Saturday 17 November 2012

Week 3 - Engagment Activity 5


Website Reflection

What is a website? According to Merriam Webster Online Dictionary, a website is ‘a group of World Wide Web pages usually containing hyperlinks to each other and made available online by an individual, company, educational institution, government, or organization. The PMI analysis table below was used to examine the use of integrating websites into the classroom.

Pluses
Minuses
Interests
·         Virtual Classroom
·         Are nowadays easy to create and maintain using sites such as Weebly.
·         Creates an informal, interactive learning environment.
·         Student centred approach.
·         Assists multi-level learners
·         Only you can edit/add to it
·         Can be accessed outside the classrooms and for distance leaner’s – global learning
·         Can be used to enhance all teaching areas
 
·         It is more individualised learning. Lacks ability for collaborative learning.
·         Teachers cannot control content.
·         In individualist cultures some people are less inclined to share knowledge.
·         Some learners dislike the scope that is given to them in creating a website.
·         Students would need access to the internet at home to engage (socio-economic constraints)
 
·         Gives people opportunities to engage in ICTs
·         Opportunities to create and share information with others around the world
 

  
Vvygotsky identifies how students construct new knowledge by drawing on their prior experiences and knowledge (1978). Thus, in new learning situations, students bring with them their existing implicit theories and this influences the way they construct knowledge (Sutherland et al., 2004, p.415). As a teacher I must therefore keep this in mind when I create scaffolding for students to further their learning. A website integrated into the classroom can provide a range of ways of enhancing student learning if used as a ‘scaffolding’. In an English classroom, I could ask students to create a revision website on the novel they are reading for that semester. Students would therefore be synthesising the teaching from the classroom, as well as their own individual research (Sutherland et al, 2004, p.421). This would overall enhance student’s understanding of the text and create engaging and interactive ways of self directed learning.  
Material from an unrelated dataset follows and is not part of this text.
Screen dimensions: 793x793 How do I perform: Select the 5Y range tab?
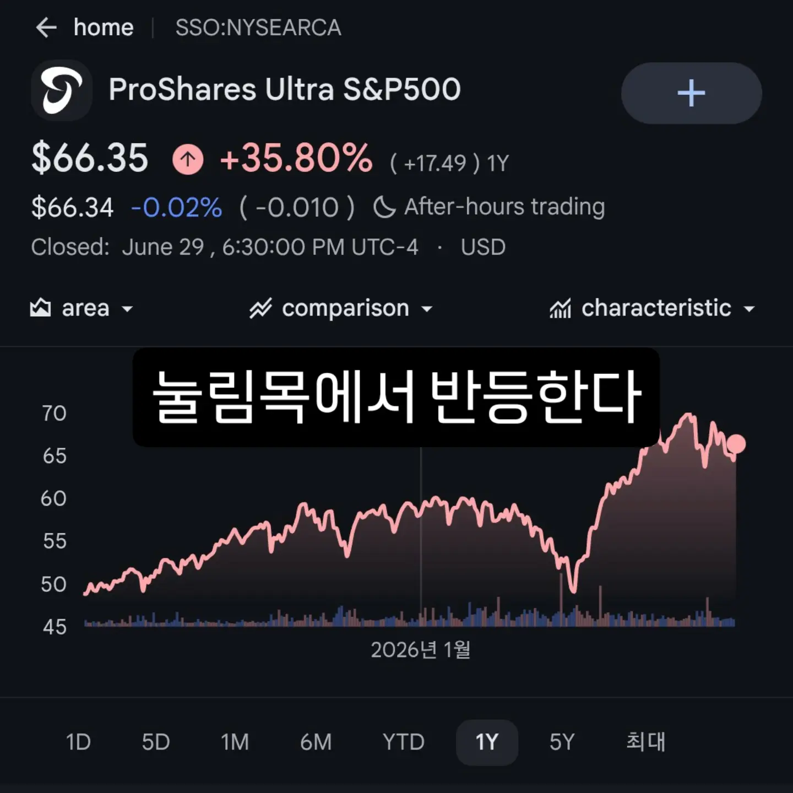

For junior home economics, students could be asked to create a fake restaurant website, with menus, prices, photographs and health information. Another option is for students to create a website that culminates all the recipes that students have made over the semester. Students could publish the recipe (ingredients and method) as well as photographs of the dish that they made. They could also have a section that discusses ‘tips’ and ‘common errors’. A requirement would also be that they have information on healthy eating and links to other websites about eating healthy. In this way students would be linking to not only where they got their information from, but students would also do wider reading and research and then link these pages to their website. Clearly these functions will enhance student learning and interaction.  

I could also create a website that gives students access to their weekly activities and readings, similar to the moodle sites for this course. In this way students would have easy access to their readings (hyperlinks) and also it minimises the possibility of students losing information in handouts.

Incorporating ICTs such as websites into the classroom will allow students to further their creation of knowledge in an interactive and engaging way.

References 

Sutherland, R., Armstrong, V., Barnes, S., Brawn, R., Breeze, N., Gall, M., … Johnw, P.  (2004). Transforming teaching and learning: embedding ICT into everyday classroom practices. Journal of Computer Assisted Learning, 20, 413–425.
 
Vvgotsky L.S. (1978). Mind in Society: The Development of Higher Psychological Processes. Cambridge: Harvard University Press.